Functional identification of a neurocircuit regulating blood glucose

Thomas H Meek  1 Jarrell T Nelson  1 Miles E Matsen  1 Mauricio D Dorfman  1 Stephan J Guyenet  1 Vincent Damian  1 Margaret B Allison  2 Jarrad M Scarlett  1 Hong T Nguyen  1 Joshua P Thaler  1 David P Olson  2 Martin G Myers Jr  3 Michael W Schwartz  1 Gregory J Morton  4
Affiliations

Functional identification of a neurocircuit regulating blood glucose

Thomas H Meek et al. Proc Natl Acad Sci U S A. .

Abstract

Previous studies implicate the hypothalamic ventromedial nucleus (VMN) in glycemic control. Here, we report that selective inhibition of the subset of VMN neurons that express the transcription factor steroidogenic-factor 1 (VMN(SF1) neurons) blocks recovery from insulin-induced hypoglycemia whereas, conversely, activation of VMN(SF1) neurons causes diabetes-range hyperglycemia.
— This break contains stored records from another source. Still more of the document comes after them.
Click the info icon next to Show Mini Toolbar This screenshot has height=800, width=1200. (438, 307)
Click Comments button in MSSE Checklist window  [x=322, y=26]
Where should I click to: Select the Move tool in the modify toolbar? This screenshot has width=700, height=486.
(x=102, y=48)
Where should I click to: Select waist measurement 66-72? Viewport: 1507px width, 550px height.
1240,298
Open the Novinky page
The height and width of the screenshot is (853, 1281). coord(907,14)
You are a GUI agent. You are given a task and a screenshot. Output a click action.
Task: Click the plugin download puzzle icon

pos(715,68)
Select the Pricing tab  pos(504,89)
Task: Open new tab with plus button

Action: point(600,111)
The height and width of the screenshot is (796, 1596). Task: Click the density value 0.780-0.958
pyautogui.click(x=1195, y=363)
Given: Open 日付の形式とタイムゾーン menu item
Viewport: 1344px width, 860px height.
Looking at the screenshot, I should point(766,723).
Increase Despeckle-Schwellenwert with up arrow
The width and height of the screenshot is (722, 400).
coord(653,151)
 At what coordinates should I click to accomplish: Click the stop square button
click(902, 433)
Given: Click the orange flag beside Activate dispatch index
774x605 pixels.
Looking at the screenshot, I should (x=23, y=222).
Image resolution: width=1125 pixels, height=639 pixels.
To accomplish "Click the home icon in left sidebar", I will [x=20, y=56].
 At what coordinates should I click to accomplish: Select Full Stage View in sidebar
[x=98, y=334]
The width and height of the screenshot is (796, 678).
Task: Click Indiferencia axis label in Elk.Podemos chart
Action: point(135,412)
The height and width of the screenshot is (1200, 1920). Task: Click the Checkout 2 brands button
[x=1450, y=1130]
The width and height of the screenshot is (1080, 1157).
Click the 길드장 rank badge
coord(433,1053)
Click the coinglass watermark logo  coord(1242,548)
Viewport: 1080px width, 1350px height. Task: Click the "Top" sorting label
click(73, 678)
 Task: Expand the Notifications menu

Moreover, this hyperglycemic response is reproduced by selective activation of VMN(SF1) fibers projecting to the anterior bed nucleus of the stria terminalis (aBNST), but not to other brain areas innervated by VMN(SF1) neurons. We also report that neurons in the lateral parabrachial nucleus (LPBN), a brain area that is also implicated in the response to hypoglycemia, make synaptic connections with the specific subset of glucoregulatory VMN(SF1) neurons that project to the aBNST. These results collectively establish a physiological role in glucose homeostasis for VMN(SF1) neurons and suggest that these neurons are part of an ascending glucoregulatory LPBN→VMN(SF1)→aBNST neurocircuit.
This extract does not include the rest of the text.